§ WORK TO DO:
Print the passage of the IDE hard drive setup text exactly as it appears, between "Check on one" and "drive is dead.", inclusive.

First, we have to assume that you actually have an IDE port on the mobo to connect to. You will need a power supply connection (a 4-pin Molex) from the PSU, and a wide ribbon cable for data. The ribbon cable should have three connectors on it - one blue one at one end, one black one at the other end, and a grey one in the middle. Each connector will have two rows of 20 holes each, and one of those holes will be blocked off. That way you can only plug it into a socket one way. The cable should have 80 wires in it, even though that's a 40-contact connector on the ends. To check, start counting wires across. When you get to 20, you should be only ¼ of the way across the ribbon.
Since this is the only device on the IDE port, it MUST be set to be the port's Master. To do this, look at the diagrams on the HDD itself, and set the jumper on the sets of pin pairs on the back edge as it says. Do NOT use a diagram from another unit- there is no universal standard for this. If your unit has different settings for Master with No Slave, and Master with Slave Present, set accordingly.
Mount the HDD physically in your case. Connect power. Take the wide ribbon cable and connect the BLUE end to the mobo port. Then connect the BLACK one on the END to the HDD's data port. The Grey middle connector will be unused. Close up the case and boot directly into BIOS Setup.
Check on one of the first pages for an IDE device. Make sure the IDE port is Enabled, as others have said. Your BIOS should find a Master device present on the Primary IDE port, and its size should be about 60 GB, as you say, so check that to be sure the unit was detected correctly. If it is not, check near the end of your BIOS's menu system for a way to force detection of an IDE drive - that process might be better than the automatic one. If your machine cannot recognize the HDD with it set up this way, there's a good chance the old drive is dead.

§ PROVIDED DATA:
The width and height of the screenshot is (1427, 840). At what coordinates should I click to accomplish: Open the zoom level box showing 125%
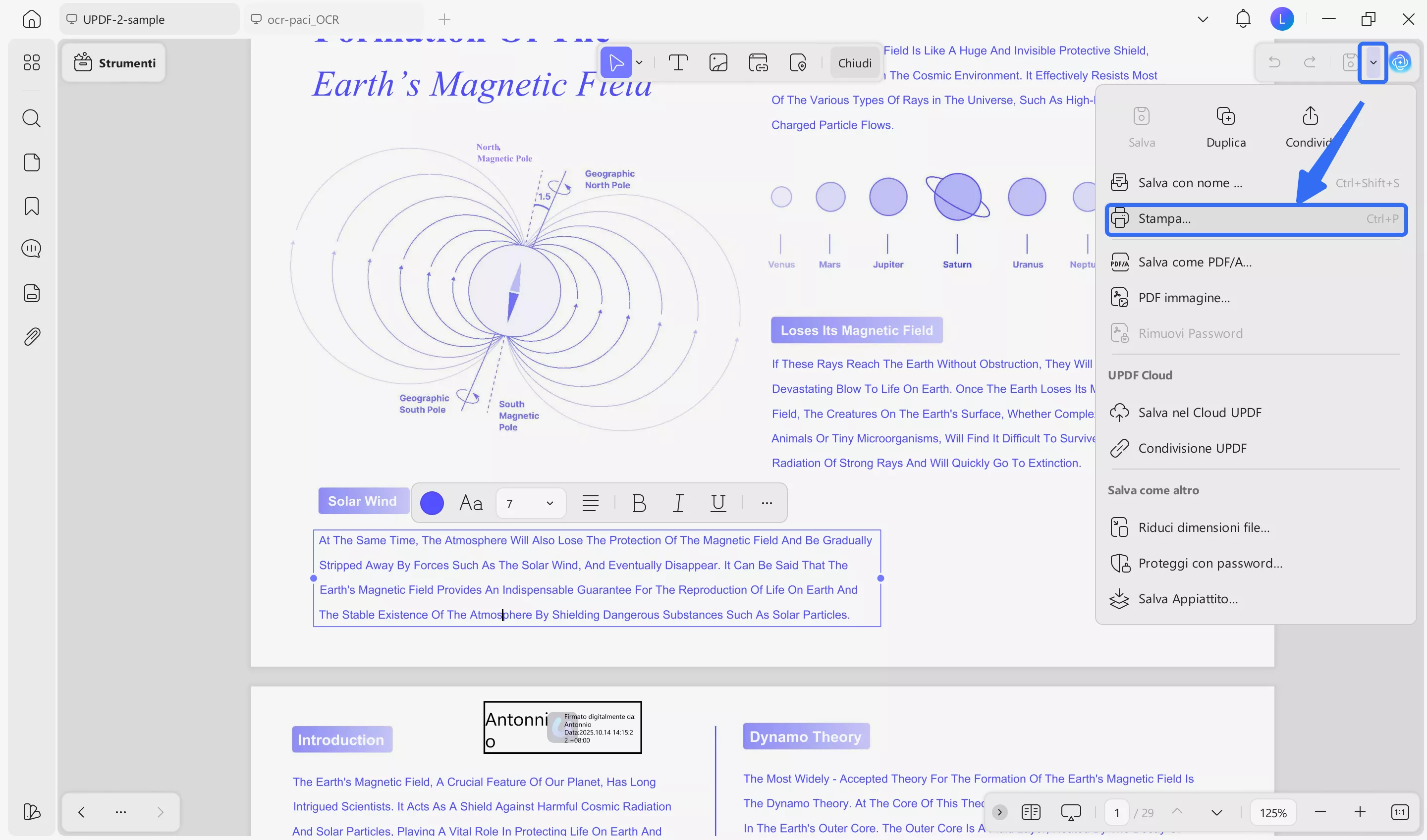point(1272,813)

§ FULL SOLUTION:
Check on one of the first pages for an IDE device. Make sure the IDE port is Enabled, as others have said. Your BIOS should find a Master device present on the Primary IDE port, and its size should be about 60 GB, as you say, so check that to be sure the unit was detected correctly. If it is not, check near the end of your BIOS's menu system for a way to force detection of an IDE drive - that process might be better than the automatic one. If your machine cannot recognize the HDD with it set up this way, there's a good chance the old drive is dead.